— Prompt —
Please return only the lines from the one with "The width and height of the screenshot is (735, 575)." through the final line of the data, unchanged, with pictures omitted.
*** Records to use Section Begins ***
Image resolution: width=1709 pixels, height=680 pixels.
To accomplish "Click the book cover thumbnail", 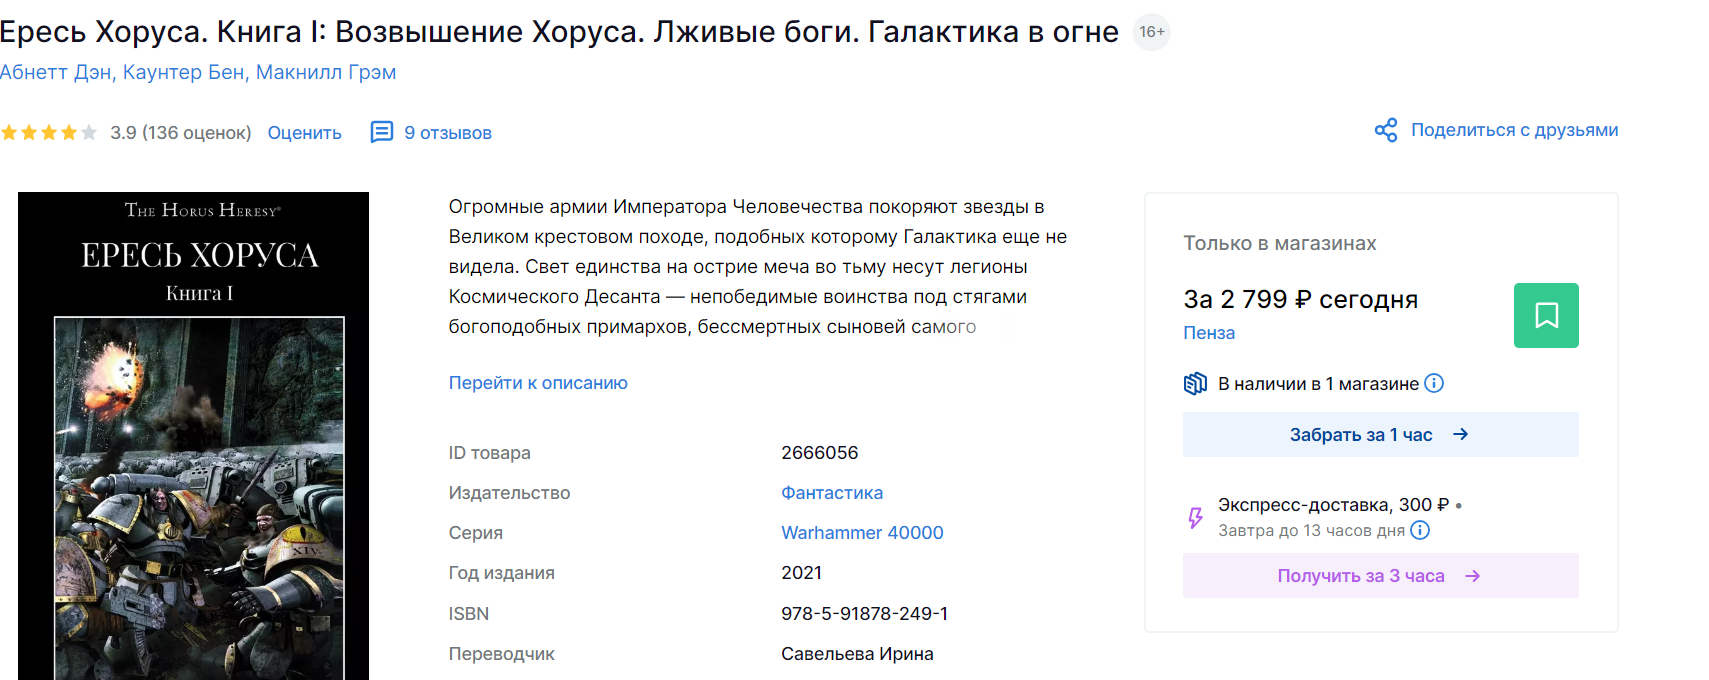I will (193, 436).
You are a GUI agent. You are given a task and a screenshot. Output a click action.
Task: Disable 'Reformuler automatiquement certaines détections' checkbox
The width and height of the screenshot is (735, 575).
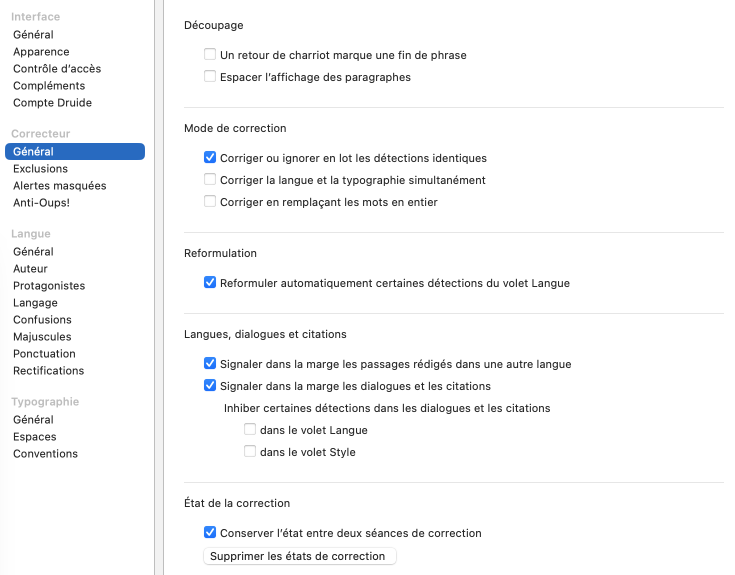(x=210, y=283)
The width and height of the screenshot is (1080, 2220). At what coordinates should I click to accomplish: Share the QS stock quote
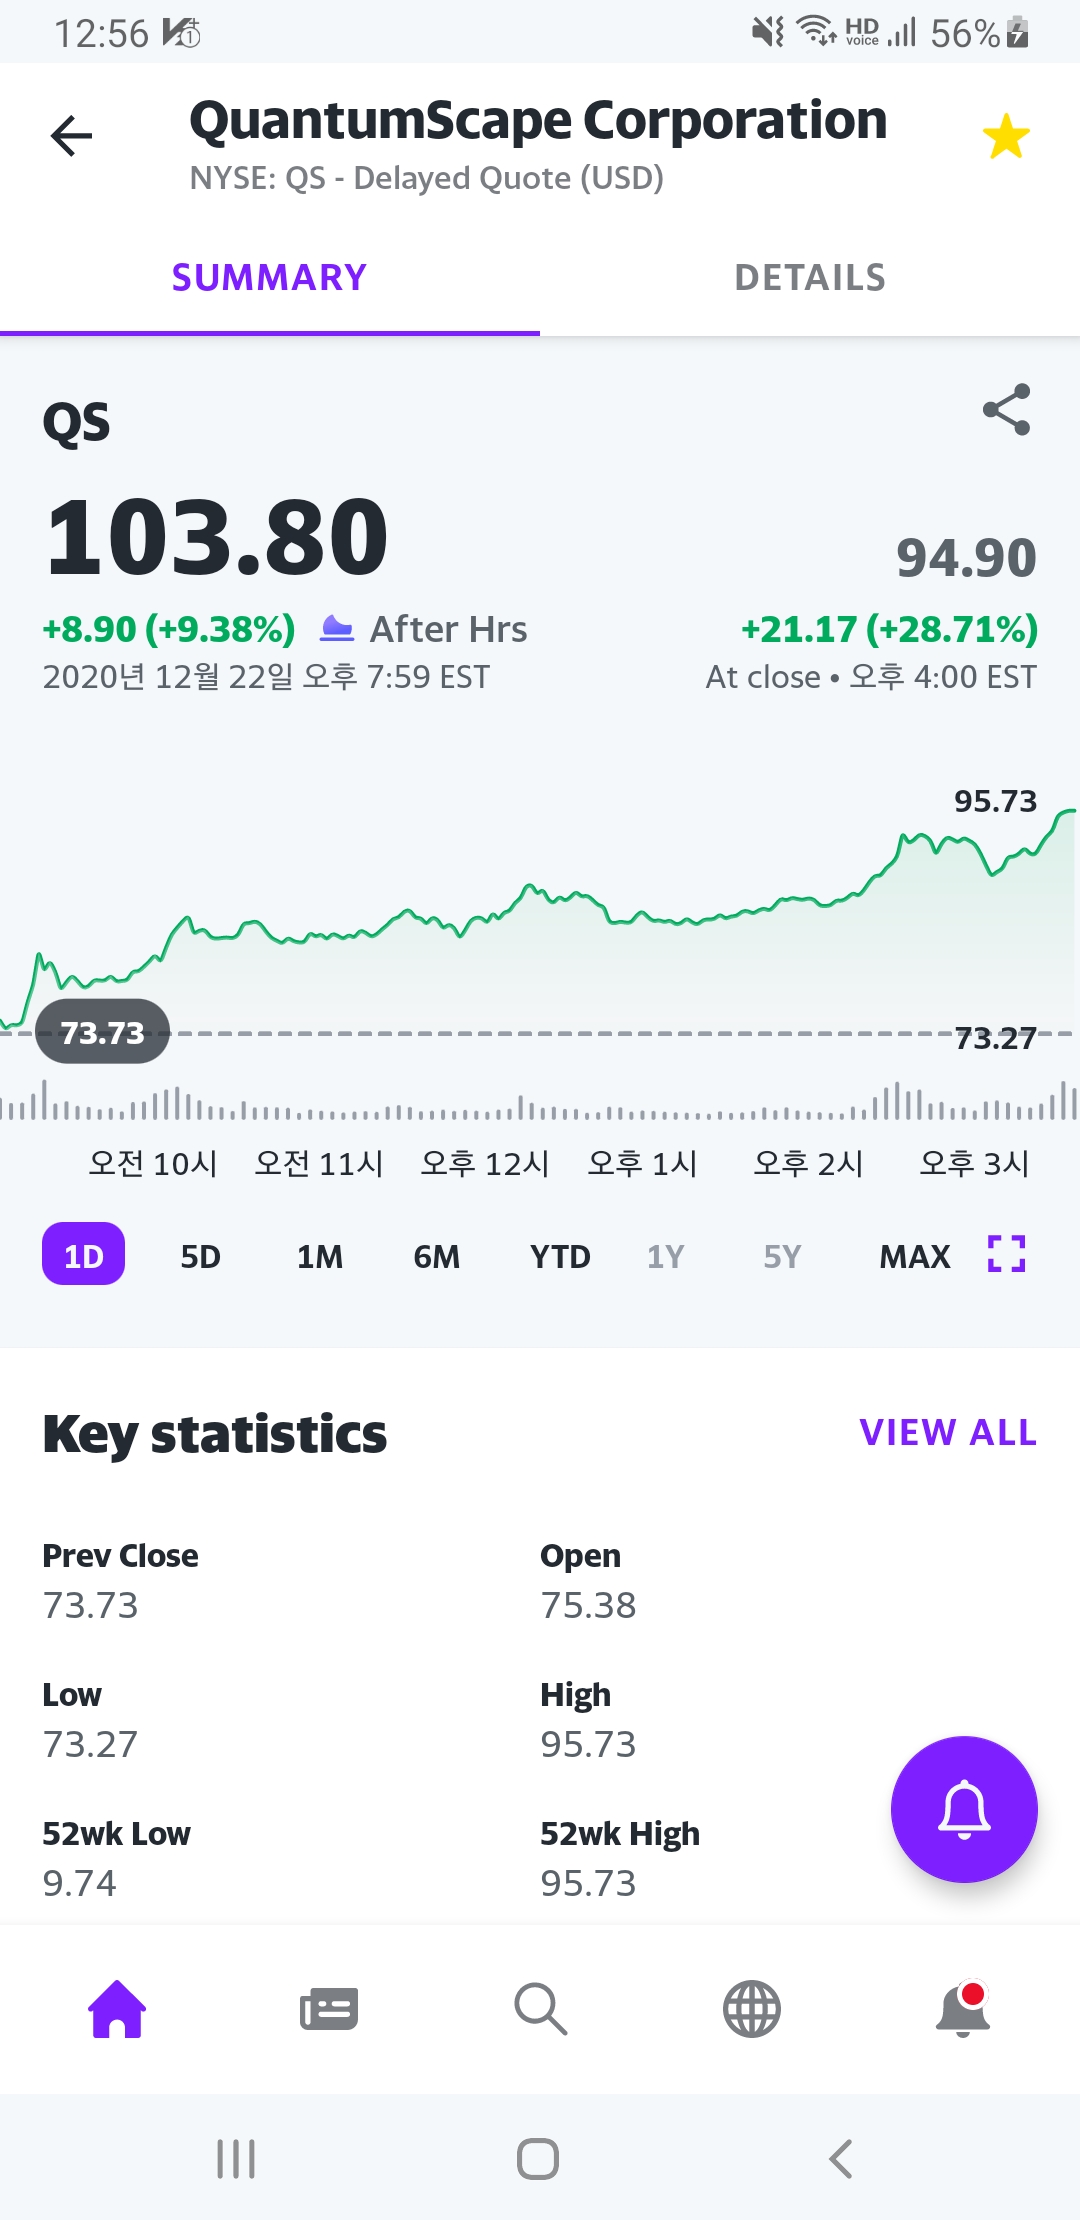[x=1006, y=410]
*** Records to use Section Ends ***
— Your solution —
The width and height of the screenshot is (735, 575).
(x=210, y=283)
The width and height of the screenshot is (1080, 2220). At what coordinates should I click to accomplish: Share the QS stock quote
[x=1006, y=410]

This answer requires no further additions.